→ Your assignment:
Extract every line below that contains the word "computer".

→ Data under study:

________________________

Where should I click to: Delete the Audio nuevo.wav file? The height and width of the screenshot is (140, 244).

________________________

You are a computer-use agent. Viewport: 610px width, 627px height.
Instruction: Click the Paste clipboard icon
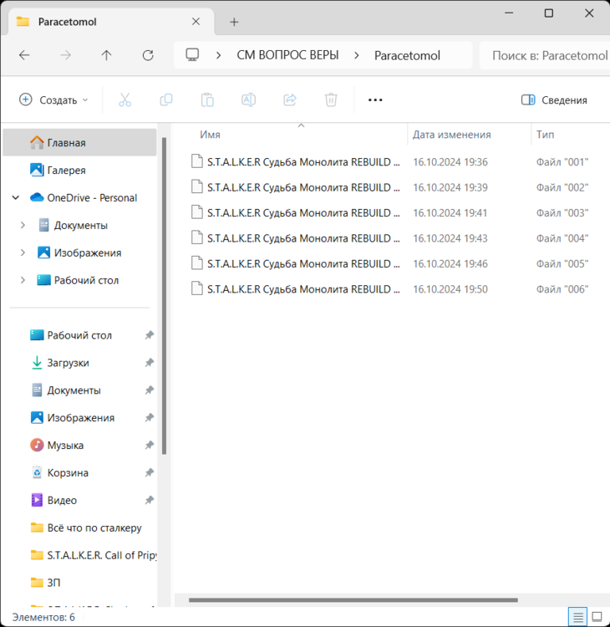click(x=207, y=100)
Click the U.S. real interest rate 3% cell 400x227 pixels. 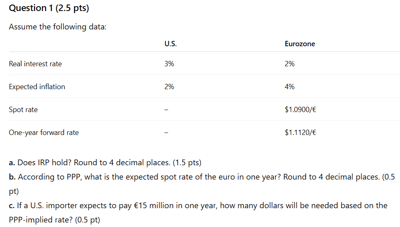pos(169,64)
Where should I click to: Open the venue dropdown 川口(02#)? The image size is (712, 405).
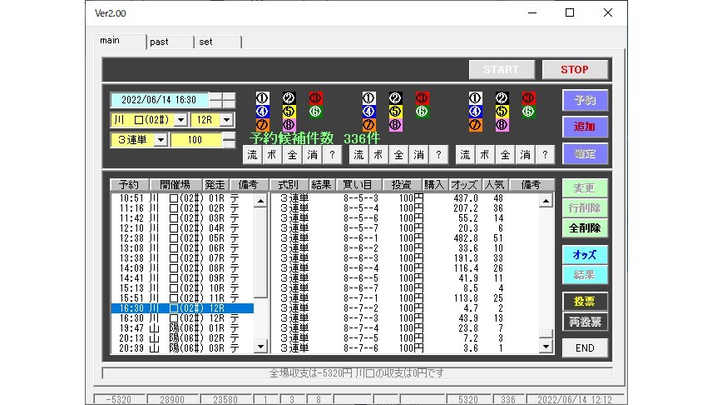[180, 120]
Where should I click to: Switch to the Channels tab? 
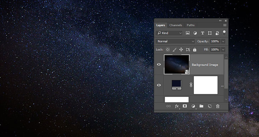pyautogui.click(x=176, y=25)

________________________

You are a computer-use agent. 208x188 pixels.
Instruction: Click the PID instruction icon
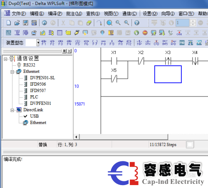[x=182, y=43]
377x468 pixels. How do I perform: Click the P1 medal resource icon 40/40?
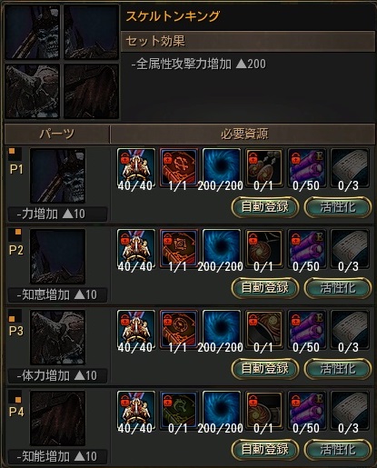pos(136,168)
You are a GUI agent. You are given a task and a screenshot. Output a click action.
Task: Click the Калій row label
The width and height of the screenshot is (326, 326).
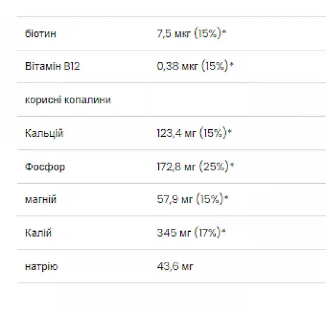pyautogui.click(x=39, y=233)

________________________

→ Expected output:
You are a computer-use agent. Viewport: 610px width, 627px height.
You are a computer-use agent. 208x188 pixels.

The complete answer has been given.